Testigué, tout y est : un mensonge capiteux, une pensée gélatineuse, une instrumentalisation politique plantureuse, indigeste récolte du fabuleux "champ républicain", pourtant plutôt en friche depuis des jours, mais, bourré de pesticides, encore capable de rapporter. Vous avez dénoncé, Madame, l’absence de condamnation de la barbarie terroriste par La France insoumise. Vous eussiez dû accepter d’écouter ou de voir plutôt que de déraisonner aussi lamentablement. Vous l’avez sans doute fait, mais vous avez décidé de mentir, sciemment.
Car, dès les premières heures du combat, Jean-Luc Mélenchon a condamné les crimes de guerre perpétrés par le Hamas, sans équivoque : "Nous appelons crimes de guerre tout ce qui consiste à prendre en otage une population civile désarmée ou à l’assassiner sur le territoire…comme le Hamas l’a fait…Jamais d’aucune façon ou si peu que ce soit nous pourrions approuver ou supporter de tels crimes ou les mettre sur le compte de la lutte…Ce n’est pas lutter que d’assassiner des gens désarmés, ce n’est pas lutter de tuer des gens comme s’ils étaient collectivement responsable".
De son côté, Mathilde Panot, lors d’une conférence de presse le 10 octobre, déclare : "D’abord je veux dire évidemment au nom de mon groupe toute ma compassion pour les victimes des crimes de guerre du Hamas…Nous n’avons jamais accepté des crimes de guerre, nous condamnons tous les crimes de guerre". Elle a précisé par la suite : "Le Hamas a commis des crimes de guerre qui visent à terroriser des populations civiles. Nous les condamnons."
Ah, eh, holà ! ça ne suffit pas ! Les voilà carabossés, voués aux fourches patibulaires par des Torquemada incultes, prétentieux et répétitifs, perchés sur leurs certitudes médiatiques, au motif qu'ils se sont refusés, les pendards, à utiliser le terme "terroriste", pour qualifier le Hamas et ses actes barbares. Comme ils ont persisté dans leurs choix lexicaux, qu'ils ont pourtant clairement justifiés, pour les plus hargneux, ils sont complices, pire, propagandistes de la terreur, pour les plus charitables, "ambiguës".
En fait, il s'agit bien de "dégommer" (même "physiquement" pour Enrico Macias) un adversaire politique et, pour cela, on n'hésite pas à gadouiller dans l'infame. Il est, d'ailleurs, fort regrettable qu'à gauche, le PCF, le PS et les Ecologistes se soient engouffrés dans cette brèche, alors qu’ils ont de bonnes raisons politiques de critiquer La France insoumise, sur d'autres terrains, sans avoir besoin d'en rajouter une louchée !
Bon, sur le fond, quittons icelui champ pour le champ sémantique.
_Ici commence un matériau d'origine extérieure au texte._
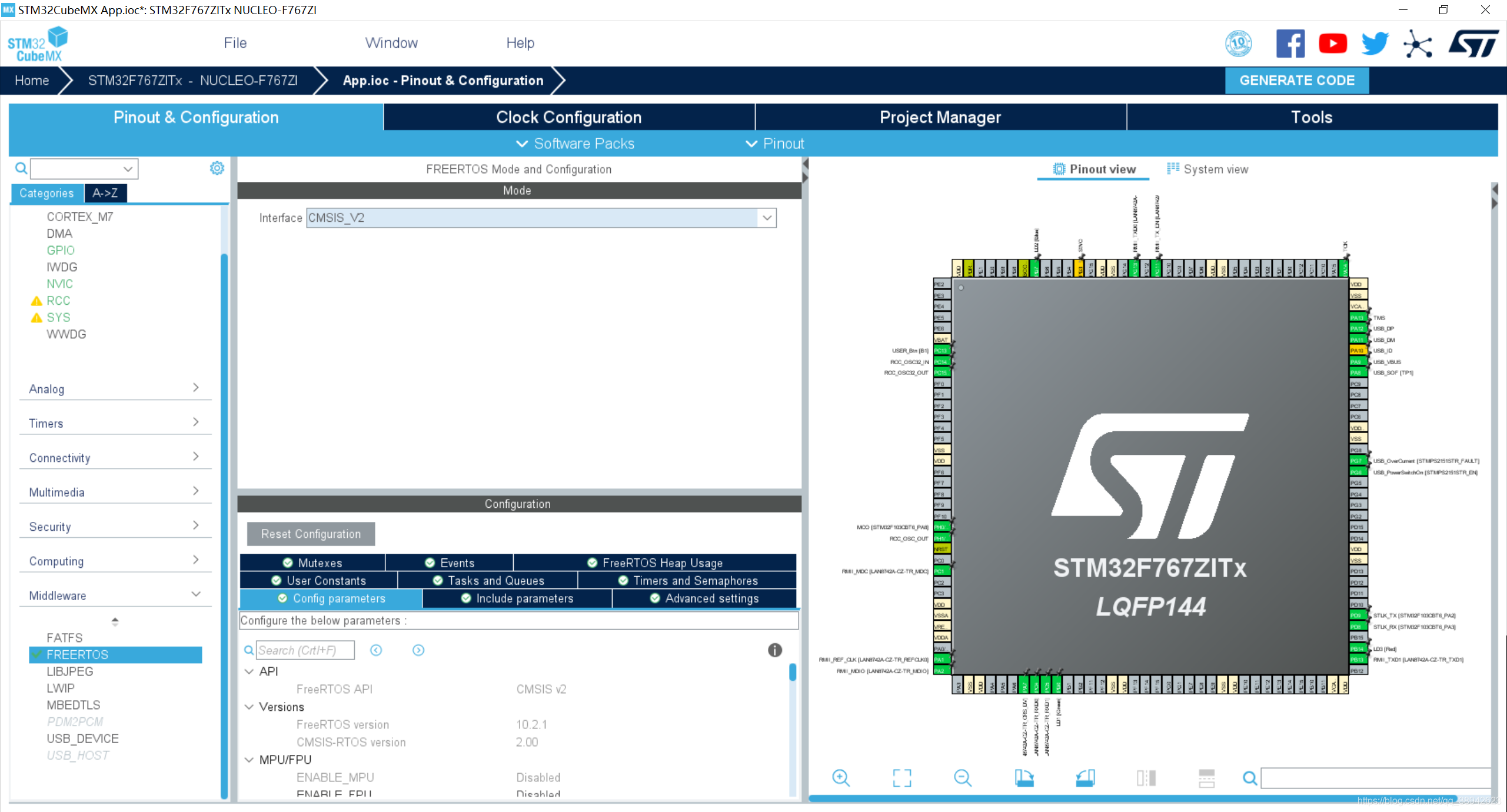The width and height of the screenshot is (1507, 812).
Task: Switch to System view
Action: (1207, 169)
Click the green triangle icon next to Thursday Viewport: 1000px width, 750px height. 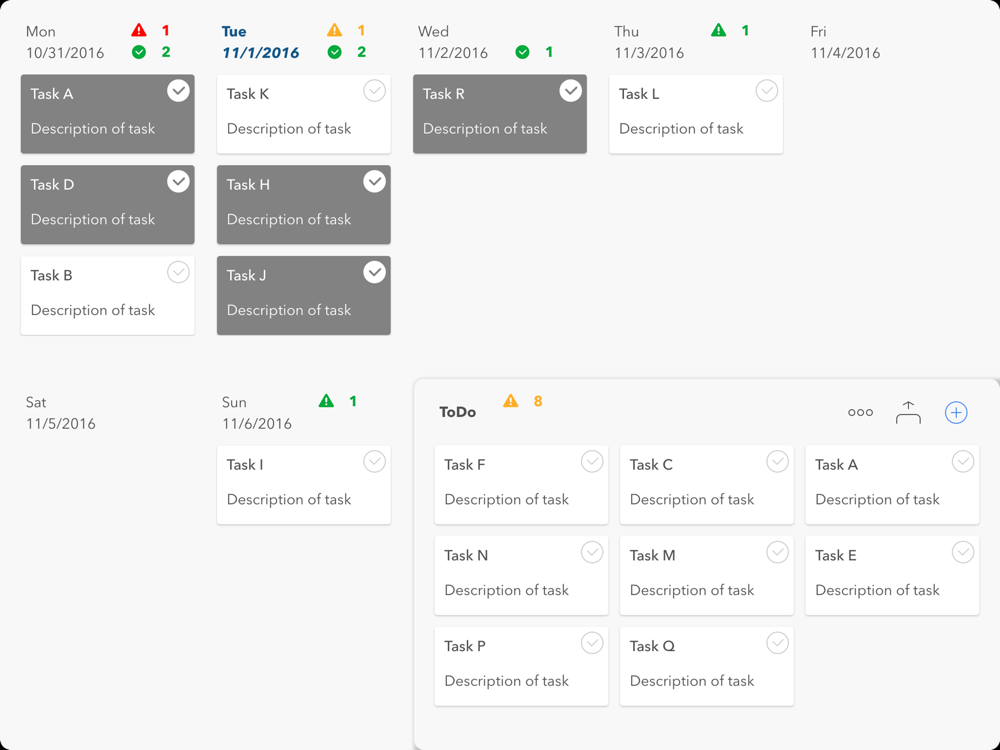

D'abord, s'échiner à parler de "terrorisme", comme de "totalitarisme" ou encore d'"islamisme", concepts généraux indistincts qui ne nomment pas clairement les acteurs, évite de penser le monde dans ses réalités profondes, historiques, géopolitiques singulières et annihile toute possibilité d'action politique efficace. On apprend que la BBC a d'ailleurs interdit à ses journalistes de parler de "terroristes" car "c’est un obstacle à la compréhension".
Ensuite, qu'elle soit vertueuse ou fanatisée, la bien-pensance monocolore semble donc considérer que parler de "crime de guerre" ou de "crime contre l'humanité" serait d’un registre de langue moins dégoulinant d'horreur que de parler de "terrorisme".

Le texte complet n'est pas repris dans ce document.